L’intimata vi si oppose eccependo che:
─ aveva sempre pagato i canoni, sebbene l’immobile presentasse gravi vizi, tali da renderlo inabitabile ed insalubre sin dall’inizio del rapporto, risalente al 2004;
─ nel 2012 le era stato sottoposto un nuovo contratto di locazione, già predisposto dalla locatrice, che aveva sottoscritto in quanto rassicurata da quest’ultima che lo stesso serviva quale forma di tutela nei confronti del Fisco e che sarebbe stato registrato solo all’occorrenza;
─ solo successivamente aveva scoperto di essersi impegnata, con quel contratto, ad eliminare le infiltrazioni di acqua e le macchie di umidità presenti nell’appartamento, a compensazione dei canoni dovuti dal 15 settembre 2012 al 14 febbraio 2013.
In via riconvenzionale chiese la condanna della locatrice al risarcimento dei danni subiti e, previa rideterminazione del canone, alla restituzione dei maggiori esborsi effettuati.
Concessa l’ordinanza di rilascio ex art. 665 cod. proc. civ. e
disposto il mutamento del rito, il Tribunale, disattese le richieste istruttorie della COGNOME, pronunciò sentenza (n. 21631 del 2014) con la quale dichiarò risolto il contratto per inadempimento della conduttrice, che condannò al pagamento dei canoni non corrisposti.
Ritenne, infatti, difettare la prova del pagamento dei canoni intimati e valutò come maggiormente grave tale inadempimento nella comparazione con quello di contro eccepito, considerato che la conduttrice aveva continuato ad abitare nell’immobile locato sospendendo totalmente i pagamenti.
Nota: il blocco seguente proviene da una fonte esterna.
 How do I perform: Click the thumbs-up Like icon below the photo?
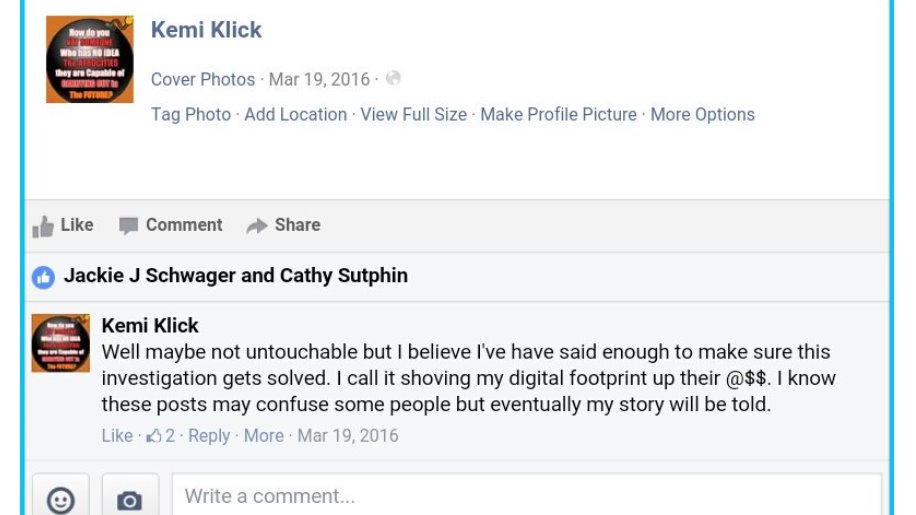[42, 226]
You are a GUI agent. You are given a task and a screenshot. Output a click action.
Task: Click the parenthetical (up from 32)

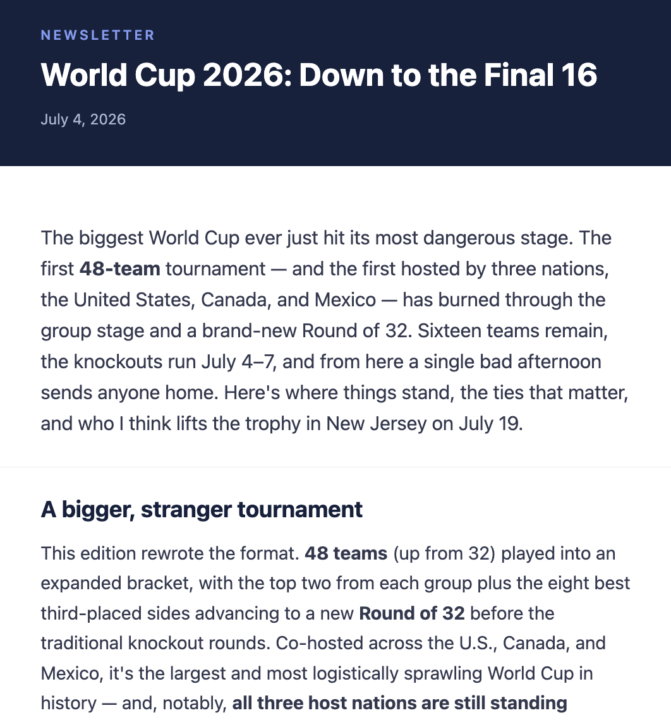point(444,553)
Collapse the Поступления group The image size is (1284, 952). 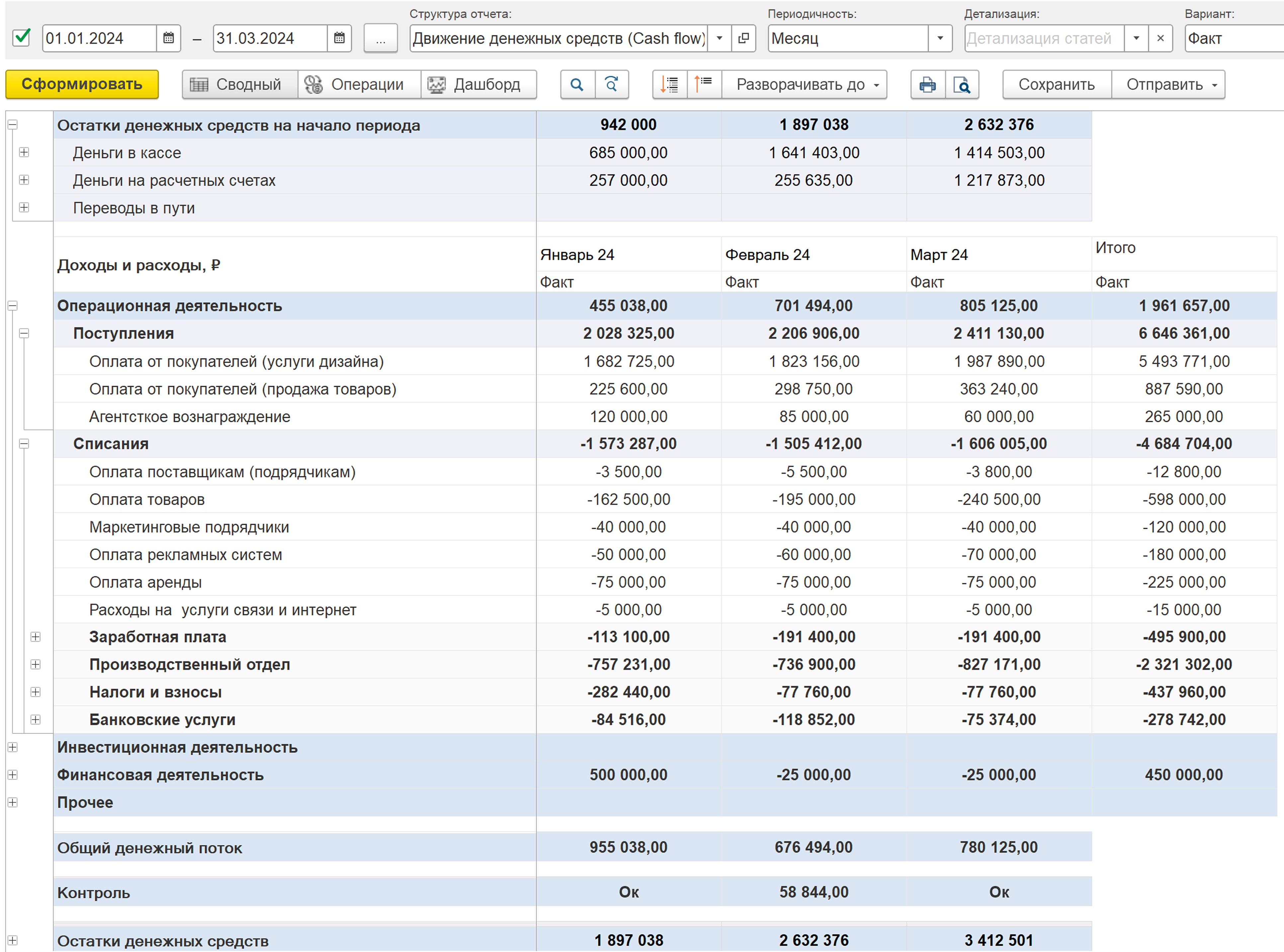pos(24,334)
Rigettò, inoltre, la domanda di riduzione del canone, a motivo della incontestata conoscenza dei vizi da parte della conduttrice.
Con sentenza n. 2948/2021, resa pubblica l’11 giugno 2021, la Corte d’appello di Roma , rigettando il gravame interposto dalla COGNOME, ha confermato tale decisione, condannandola alle spese del grado.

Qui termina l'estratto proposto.